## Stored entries
-------
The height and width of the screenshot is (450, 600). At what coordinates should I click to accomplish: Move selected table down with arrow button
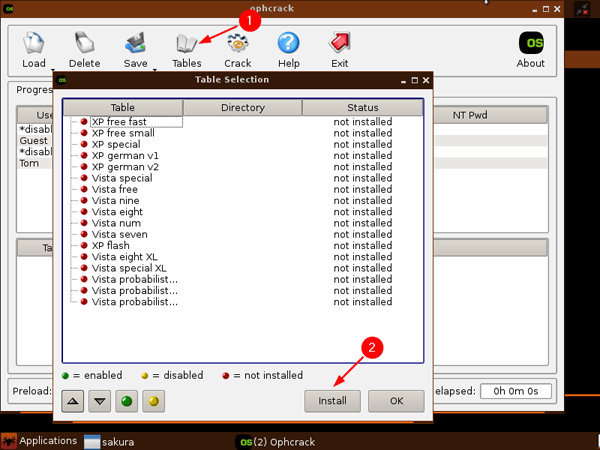point(100,401)
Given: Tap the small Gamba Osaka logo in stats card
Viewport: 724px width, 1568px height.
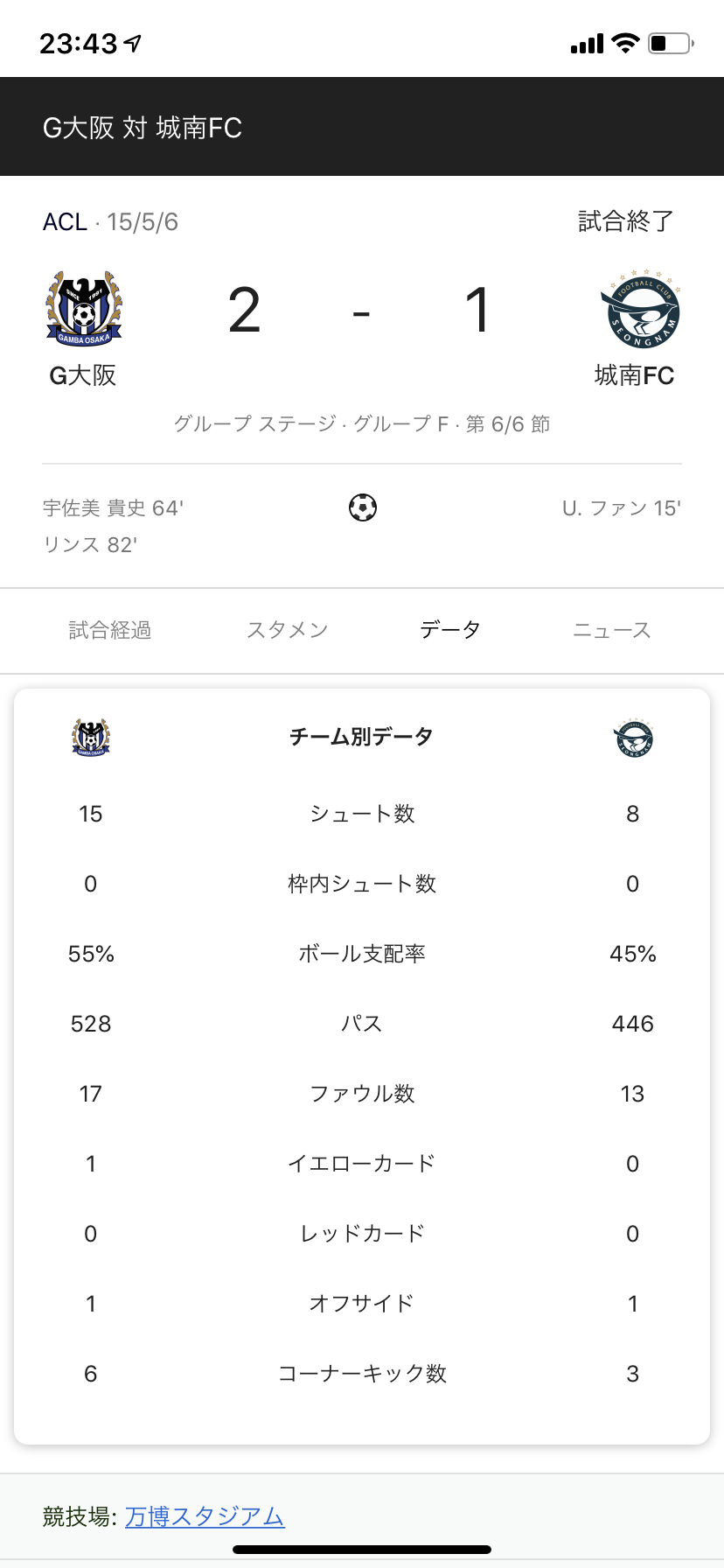Looking at the screenshot, I should click(x=91, y=737).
-------
## Exercise requirements
Write out all of the data above word for word, and leave the pictures out.

## Exercise answer
The height and width of the screenshot is (450, 600). At what coordinates should I click to accomplish: Move selected table down with arrow button
point(100,401)
Given: Tap the small Gamba Osaka logo in stats card
Viewport: 724px width, 1568px height.
Looking at the screenshot, I should click(x=91, y=737).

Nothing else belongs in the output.